On the night of April 19, 1989, a 28-year-old female jogger was brutally attacked and raped in New York’s Central Park. After prolonged periods of police interrogation, five teenagers—including Korey Wise—falsely confessed to being involved in the attack. Then 16 years old, Wisewas tried as an adult and wrongfully convicted of assault, sexual abuse, and riot. He was sentenced to five to fifteen years in prison. In early 2002, Matias Reyes,who had been convicted of murder and rape, admitted that he alone was responsible for the attack on the Central Park jogger. On December 19, 2002, based on new DNA evidence that proved Korey’s innocence and on the recommendation of the Manhattan District Attorney, Wise’s conviction was overturned. He spent  11.5 years of his life in prison for crimes he did not commit. The investigation has raised questions regarding police coercion and false confessions, as well as the vulnerability of juveniles during police interrogations.

Staff M. Chris Fabricant

M. Chris Fabricant is the Director of Strategic Litigation for the Innocence Project.

Chris leads the Innocence Project’s Strategic Litigation Department, whose attorneys develop and execute national litigation and public policy strategies to address the leading causes of wrongful conviction, including eyewitness misidentification, the misapplication of forensic sciences, and false confessions. Over the course of a 20-year career in criminal justice, Fabricant has served as a clinical law professor, trial attorney, and appellate counsel. His writing, scholarship, and frequent public speaking focuses on the intersection of science, law reform, and social justice.

Exonerated and Freed People Michelle Murphy

On September 12, 1994 Michelle Murphy’s 15-week-old son was brutally stabbed to death. Murphy, just 17 at the time, was in her apartment with her new son and other child on the night of the murder. Murphy later woke up and discovered her child’s body in the kitchen, and immediately went to a neighbor and called the police.
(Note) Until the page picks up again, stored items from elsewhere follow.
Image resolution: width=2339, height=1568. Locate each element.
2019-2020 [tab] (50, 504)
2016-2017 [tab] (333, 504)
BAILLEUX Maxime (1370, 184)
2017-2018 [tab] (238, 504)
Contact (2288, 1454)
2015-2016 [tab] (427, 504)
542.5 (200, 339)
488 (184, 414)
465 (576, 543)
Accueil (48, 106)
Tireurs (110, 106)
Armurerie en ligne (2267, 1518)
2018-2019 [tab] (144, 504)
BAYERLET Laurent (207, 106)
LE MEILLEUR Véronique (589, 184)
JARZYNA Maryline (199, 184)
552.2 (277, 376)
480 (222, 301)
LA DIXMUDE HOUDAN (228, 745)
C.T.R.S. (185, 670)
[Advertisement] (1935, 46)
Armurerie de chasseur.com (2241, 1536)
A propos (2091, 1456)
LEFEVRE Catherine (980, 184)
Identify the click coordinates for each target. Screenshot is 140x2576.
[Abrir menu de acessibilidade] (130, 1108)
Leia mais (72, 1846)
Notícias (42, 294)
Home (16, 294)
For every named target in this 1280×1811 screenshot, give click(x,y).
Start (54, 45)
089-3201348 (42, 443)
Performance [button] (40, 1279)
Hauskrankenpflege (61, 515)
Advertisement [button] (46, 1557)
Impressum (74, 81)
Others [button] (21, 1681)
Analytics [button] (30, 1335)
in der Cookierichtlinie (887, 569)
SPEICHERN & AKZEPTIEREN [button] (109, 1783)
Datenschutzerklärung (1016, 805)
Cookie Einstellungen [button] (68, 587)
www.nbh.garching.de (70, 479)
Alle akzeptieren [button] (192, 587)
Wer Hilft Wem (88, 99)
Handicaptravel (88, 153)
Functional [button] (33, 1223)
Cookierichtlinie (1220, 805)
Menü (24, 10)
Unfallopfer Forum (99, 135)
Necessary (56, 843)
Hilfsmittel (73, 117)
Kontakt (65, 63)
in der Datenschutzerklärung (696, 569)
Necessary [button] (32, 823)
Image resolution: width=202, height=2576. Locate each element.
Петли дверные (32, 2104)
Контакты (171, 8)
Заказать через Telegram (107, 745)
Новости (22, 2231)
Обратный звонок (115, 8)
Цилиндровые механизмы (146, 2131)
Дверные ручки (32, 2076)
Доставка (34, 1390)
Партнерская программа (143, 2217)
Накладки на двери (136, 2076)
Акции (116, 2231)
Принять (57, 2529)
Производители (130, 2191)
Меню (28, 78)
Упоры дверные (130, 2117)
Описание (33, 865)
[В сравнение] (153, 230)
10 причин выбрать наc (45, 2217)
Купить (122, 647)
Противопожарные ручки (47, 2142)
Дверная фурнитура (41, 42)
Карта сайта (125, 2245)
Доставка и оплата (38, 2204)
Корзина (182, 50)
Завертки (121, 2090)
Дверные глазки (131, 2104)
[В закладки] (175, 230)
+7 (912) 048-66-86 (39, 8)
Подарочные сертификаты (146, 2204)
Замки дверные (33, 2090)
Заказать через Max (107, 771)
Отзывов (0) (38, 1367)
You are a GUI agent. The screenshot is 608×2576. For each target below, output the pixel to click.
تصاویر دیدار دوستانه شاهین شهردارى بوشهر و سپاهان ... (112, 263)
The police interrogated Murphy for several hours, and coerced her into claiming that she accidentally killed her baby when she knelt down to pick up a knife. At trial, the prosecution falsely implied to the jury that blood recovered from the scene matched Murphy’s blood type. Subsequent DNA testing of crime scene evidence pointed to an unknown male as the real perpetrator. In the course of representing Murphy, lawyers also uncovered other evidence pointing to Murphy’s innocence that was known to the prosecution at the time of trial but never disclosed to the defense. She was exonerated in September of 2014, almost 20 years to the day that she tragically lost her son.